### Your objective
Report each line of the stored data below that contains the string "action", treating uppercase and lowercase letters as different.

Stored data:
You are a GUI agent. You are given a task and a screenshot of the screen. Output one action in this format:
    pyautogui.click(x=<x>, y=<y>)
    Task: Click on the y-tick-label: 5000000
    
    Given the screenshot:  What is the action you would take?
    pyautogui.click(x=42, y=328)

### Result
You are a GUI agent. You are given a task and a screenshot of the screen. Output one action in this format:
    Given the screenshot:  What is the action you would take?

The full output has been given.